# My First Planted Tank



## Bahrah (30 Apr 2011)

A picture of my first attempt at a Planted Tank 3 months after initial set up.


----------



## Johno2090 (1 May 2011)

Very nice, Plants look very healthy!


----------



## sr20det (1 May 2011)

looks lovely.


----------



## Gill (1 May 2011)

lovely looking tank, plants are nice and mature


----------



## toadass (1 May 2011)

Good job mate, looks healthy enough...... got to love the jungle look


----------



## Lewisr (1 May 2011)

Looks great!


----------



## greenjar (1 May 2011)

toadass said:
			
		

> ...... got to love the jungle look



Have to agree, I love the jungle look - u just know the livestock are going to thank you for it   

Great colour and healthy apperance - really nice effort


----------



## Bahrah (1 May 2011)

Many thanks to the above posters for their kind & positive posts,

Cheers


----------



## 1stgolf (3 May 2011)

Wow love it mate. Any pictures of when the plants were planted like before and after pictures?
Also wondering if you could tell me what the plant is in the middle front of the tank?


----------



## Westyggx (3 May 2011)

Really nice tank mate well done.


----------



## spyder (4 May 2011)

This is the look I like.   Lush and vibrant. 

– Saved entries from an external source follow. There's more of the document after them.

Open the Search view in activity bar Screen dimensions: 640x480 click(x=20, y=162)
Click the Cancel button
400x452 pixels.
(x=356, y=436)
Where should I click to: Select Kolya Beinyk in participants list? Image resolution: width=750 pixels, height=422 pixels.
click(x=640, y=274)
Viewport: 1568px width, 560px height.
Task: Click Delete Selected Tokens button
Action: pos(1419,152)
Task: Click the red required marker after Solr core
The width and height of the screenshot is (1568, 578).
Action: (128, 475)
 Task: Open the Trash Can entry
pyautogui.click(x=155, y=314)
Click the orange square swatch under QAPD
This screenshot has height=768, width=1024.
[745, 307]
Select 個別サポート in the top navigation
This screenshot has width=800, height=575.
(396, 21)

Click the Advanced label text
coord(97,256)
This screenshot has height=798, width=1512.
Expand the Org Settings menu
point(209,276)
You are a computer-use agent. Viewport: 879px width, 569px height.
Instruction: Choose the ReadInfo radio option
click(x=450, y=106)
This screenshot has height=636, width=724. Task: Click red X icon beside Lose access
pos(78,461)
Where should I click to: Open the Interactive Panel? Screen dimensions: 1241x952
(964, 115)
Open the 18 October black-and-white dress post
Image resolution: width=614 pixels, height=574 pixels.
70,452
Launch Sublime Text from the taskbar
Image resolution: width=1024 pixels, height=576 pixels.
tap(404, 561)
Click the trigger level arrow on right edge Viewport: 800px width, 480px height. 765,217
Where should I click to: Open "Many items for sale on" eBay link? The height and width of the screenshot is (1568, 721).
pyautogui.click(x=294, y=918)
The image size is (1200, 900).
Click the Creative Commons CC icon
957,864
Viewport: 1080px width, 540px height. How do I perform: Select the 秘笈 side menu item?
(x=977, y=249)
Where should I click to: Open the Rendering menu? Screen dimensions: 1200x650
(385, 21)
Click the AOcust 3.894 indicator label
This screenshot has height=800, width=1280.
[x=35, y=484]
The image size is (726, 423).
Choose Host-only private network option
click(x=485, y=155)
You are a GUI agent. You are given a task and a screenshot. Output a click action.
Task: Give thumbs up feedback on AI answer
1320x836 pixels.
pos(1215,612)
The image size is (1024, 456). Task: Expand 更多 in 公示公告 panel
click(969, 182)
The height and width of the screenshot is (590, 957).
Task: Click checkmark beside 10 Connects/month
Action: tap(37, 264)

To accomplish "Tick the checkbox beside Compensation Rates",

I think I spot a Juwel internal filter. Could you you give some details for the tank please?

Great tank. Well done.


----------



## Bahrah (4 May 2011)

1stgolf said:
			
		

> Wow love it mate. Any pictures of when the plants were planted like before and after pictures?
> Also wondering if you could tell me what the plant is in the middle front of the tank?



Hello1stgolf gland you like it!!.

The plant in the middle front  is Echinodorus  "Red Diamond"

I'll upload some of the early photographs shortly.

Cheers


----------



## Bahrah (4 May 2011)

spyder said:
			
		

> This is the look I like.   Lush and vibrant.
> 
> I think I spot a Juwel internal filter. Could you you give some details for the tank please?
> 
> Great tank. Well done.



Hello Spyder,

Damm!! I was trying to hide that filter behind the Echinodorus Bleheri.  

Tank Set up details are as follows: -

Tank Type: Juwel Rio 240
Measurements: 121 x 41 x 55cm
Volume: 240 litres
Lighting: Juwel T5 High-Light Unit, 2 x 54W 1047mm Tubes ( 1 x Day, 1 x Nature) Lighting on 8 hours daily
Heater: 1 x 200 W,Water Temperature 25 deg C (77 deg F)
Filter: Internal Juwel Bioflow, Flowrate: 600 l/h
Co2 Gas 
Fertilizers: Easy Carbo 10ml daily, ADA Green Brighty Step 1 10ml daily, ADA Brighty K 10ml daily, ADA ECA 42 Drops every 4 Weeks,ADA Green Gain 42 drops after major pruning.
Weekly Water Change: Re-mineralised RO Water 60 liters (Approximately 33% Volume)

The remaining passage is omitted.